There was some small part of me that wanted to shout out “Anyone care for spot of scrapbooking?” or (better still) “The Bells! THE BELLS!”as I walked across the room. Luckily, I was meeting my friend Dr L and my stepmother JJ – both of whom have known me for over two decades and know that I’m way cooler than I look. Okay, so a little cooler.

Anyway, the gig was great. GT has a velvety voice like an angel who’s wooing the devil, or at least talking him into giving her a really long foot rub.

But the “Who’s that girl?” moments continued. During one break between sets, Dr L and I heard our names being spoken. We looked up to see GT and a pretty blonde woman looking over at us. They waved to us and we waved back.

GT walked over to us a few minutes later.

“That’s [Karen], Mr F’s friend,” she said.

“Oh! Karen!” I exclaimed, knowingly.

“Ah yes! Karen...” Dr L echoed.

GT went back to the stage and began singing.

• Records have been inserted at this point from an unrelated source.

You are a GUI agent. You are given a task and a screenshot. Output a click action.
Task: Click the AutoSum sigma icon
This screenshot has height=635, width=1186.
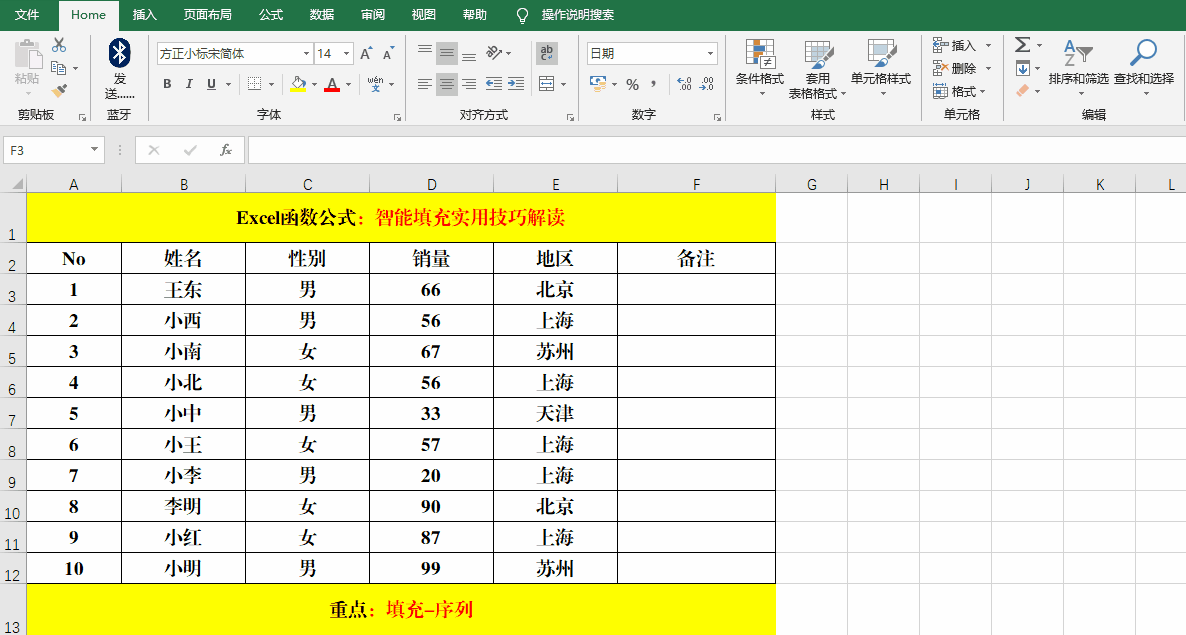coord(1022,45)
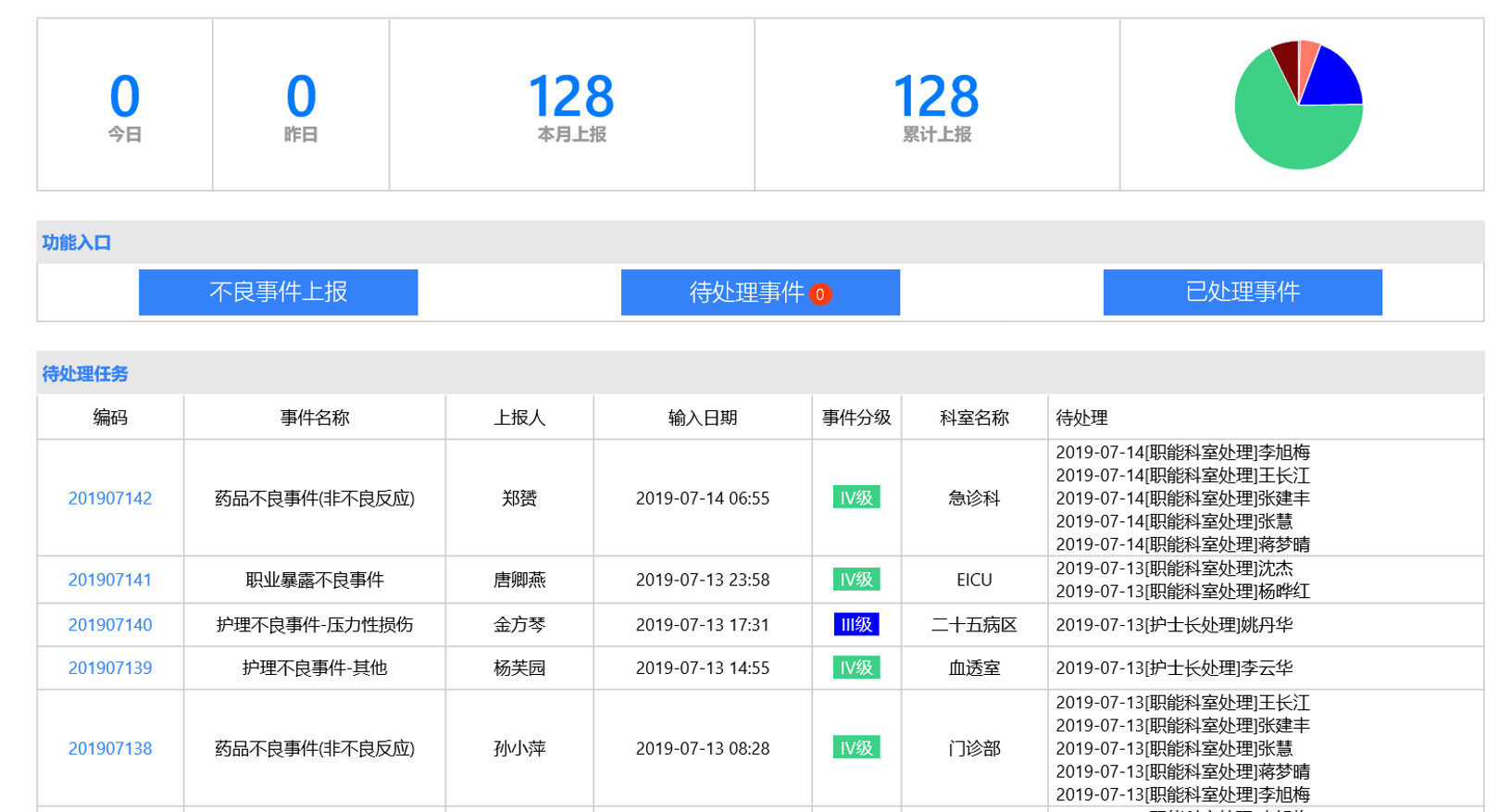Click the IV级 badge in 血透室 row
This screenshot has height=812, width=1511.
(855, 668)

After a few bars, Dr L whispered out the side of her mouth.

“Just checking… Do we know who Karen is?”

“Fuck, no,” I whispered back, my smile still fixed on my face.

After a few more songs, Karen got up to leave. She waved to us cheerfully. We waved back with equal enthusiasm.

“Bye, Karen!” Dr L said, brightly.

“God go with you, Karen!” I said, which made me giggle to myself for at least half an hour because I was a jeans-clad pregnant hunchback in a swanky Sydney bar and I had to find something to laugh about that wasn’t myself.

Anyway, as fate would have it, during the next break I found myself chatting to GT’s guitarist, a very talented man that I had met a number of times over the past 15 years.

After a while, he extended his hand to introduce himself.

“Uh, we’ve actually met a few times before,” I told him. “I’m [NDM].”

“Oh! [NDM]!” he exclaimed, clearly remembering the name but struggling to put it to the mumsy Quasimodo figure before him. “Uh…”

“It’s okay!” I told him. “I’ve had three children and have gone completely to seed!”

He looked back at me blankly and blinked. I took this as my cue to continue.

“You, however, look exactly the same!” I enthused. “That’s worked out well for you!”

And I smiled my brightest smile, knowing full well he’d be thinking “Who is this girl?” even though I had ostensibly just answered that question for him.

What can I say? I clearly have a gift. But who that gift is for is anyone’s guess.